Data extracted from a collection
□ □ □ □ □ □ □

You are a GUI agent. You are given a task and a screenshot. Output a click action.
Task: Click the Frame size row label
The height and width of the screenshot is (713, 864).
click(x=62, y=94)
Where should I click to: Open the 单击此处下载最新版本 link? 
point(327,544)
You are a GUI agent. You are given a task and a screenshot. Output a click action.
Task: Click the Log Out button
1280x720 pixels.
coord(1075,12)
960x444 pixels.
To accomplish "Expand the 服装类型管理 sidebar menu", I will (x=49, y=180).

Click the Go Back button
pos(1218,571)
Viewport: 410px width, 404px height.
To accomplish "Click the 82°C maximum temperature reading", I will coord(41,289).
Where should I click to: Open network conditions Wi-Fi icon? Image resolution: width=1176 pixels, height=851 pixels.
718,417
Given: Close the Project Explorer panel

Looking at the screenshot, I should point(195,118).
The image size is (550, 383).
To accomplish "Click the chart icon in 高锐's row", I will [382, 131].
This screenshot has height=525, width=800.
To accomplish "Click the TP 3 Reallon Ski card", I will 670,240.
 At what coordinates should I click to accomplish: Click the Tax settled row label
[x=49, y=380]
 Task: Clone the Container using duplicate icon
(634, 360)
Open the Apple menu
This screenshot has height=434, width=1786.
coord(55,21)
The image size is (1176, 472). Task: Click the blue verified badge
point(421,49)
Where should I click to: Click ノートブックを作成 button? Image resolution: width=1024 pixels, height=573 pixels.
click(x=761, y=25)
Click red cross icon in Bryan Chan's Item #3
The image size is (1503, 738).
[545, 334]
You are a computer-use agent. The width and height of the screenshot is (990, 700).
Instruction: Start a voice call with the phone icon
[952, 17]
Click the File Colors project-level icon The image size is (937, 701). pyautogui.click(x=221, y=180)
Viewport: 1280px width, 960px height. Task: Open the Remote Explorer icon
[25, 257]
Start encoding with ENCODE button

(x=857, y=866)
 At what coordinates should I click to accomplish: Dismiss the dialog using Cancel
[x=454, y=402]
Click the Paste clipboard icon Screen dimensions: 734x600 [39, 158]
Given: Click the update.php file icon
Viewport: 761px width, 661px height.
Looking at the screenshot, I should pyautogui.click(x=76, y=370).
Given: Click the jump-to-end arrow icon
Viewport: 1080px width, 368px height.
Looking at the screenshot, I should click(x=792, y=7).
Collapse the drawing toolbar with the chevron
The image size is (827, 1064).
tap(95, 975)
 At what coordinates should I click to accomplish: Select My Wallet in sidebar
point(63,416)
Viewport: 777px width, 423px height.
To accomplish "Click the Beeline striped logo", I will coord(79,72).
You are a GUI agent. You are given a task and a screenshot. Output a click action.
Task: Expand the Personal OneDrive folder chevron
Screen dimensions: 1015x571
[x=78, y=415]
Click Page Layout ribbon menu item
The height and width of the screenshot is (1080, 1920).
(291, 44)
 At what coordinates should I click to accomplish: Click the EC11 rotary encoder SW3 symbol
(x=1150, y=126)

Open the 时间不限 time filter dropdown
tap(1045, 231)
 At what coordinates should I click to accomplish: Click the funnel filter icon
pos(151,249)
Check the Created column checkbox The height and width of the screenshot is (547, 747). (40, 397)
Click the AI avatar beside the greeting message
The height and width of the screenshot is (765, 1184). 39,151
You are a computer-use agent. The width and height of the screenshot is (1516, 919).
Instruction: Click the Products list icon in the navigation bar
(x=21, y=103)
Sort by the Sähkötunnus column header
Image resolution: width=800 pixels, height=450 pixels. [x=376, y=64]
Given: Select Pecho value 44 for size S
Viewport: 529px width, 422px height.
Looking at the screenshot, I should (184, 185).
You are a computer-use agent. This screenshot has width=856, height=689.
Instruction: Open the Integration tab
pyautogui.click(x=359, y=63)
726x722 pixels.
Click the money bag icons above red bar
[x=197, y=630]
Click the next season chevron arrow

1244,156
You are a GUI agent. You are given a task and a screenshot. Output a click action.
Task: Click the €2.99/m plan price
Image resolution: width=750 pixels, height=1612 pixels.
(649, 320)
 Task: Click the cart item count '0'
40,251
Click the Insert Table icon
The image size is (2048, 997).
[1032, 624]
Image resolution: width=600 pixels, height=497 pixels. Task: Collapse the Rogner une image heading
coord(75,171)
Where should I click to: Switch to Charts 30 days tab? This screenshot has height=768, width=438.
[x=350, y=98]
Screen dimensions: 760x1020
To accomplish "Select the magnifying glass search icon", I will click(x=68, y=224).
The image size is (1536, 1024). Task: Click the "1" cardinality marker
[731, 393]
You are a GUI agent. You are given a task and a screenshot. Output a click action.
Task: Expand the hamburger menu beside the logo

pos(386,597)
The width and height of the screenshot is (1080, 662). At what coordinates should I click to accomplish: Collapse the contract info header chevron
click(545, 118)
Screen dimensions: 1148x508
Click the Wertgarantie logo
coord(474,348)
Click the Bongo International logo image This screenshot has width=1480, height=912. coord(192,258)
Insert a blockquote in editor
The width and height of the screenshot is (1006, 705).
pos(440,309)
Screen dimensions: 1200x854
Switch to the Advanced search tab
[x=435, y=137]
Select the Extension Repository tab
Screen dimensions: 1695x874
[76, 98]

□ □ □ □ □ □ □

## REQUIREMENT
Where does the word "computer" occur in the records? Return every line that holds it.

## WRITTEN SOLUTION
You are a computer-use agent. The width and height of the screenshot is (990, 700).
You are a computer-use agent. The width and height of the screenshot is (1516, 919).
You are a computer-use agent. This screenshot has width=856, height=689.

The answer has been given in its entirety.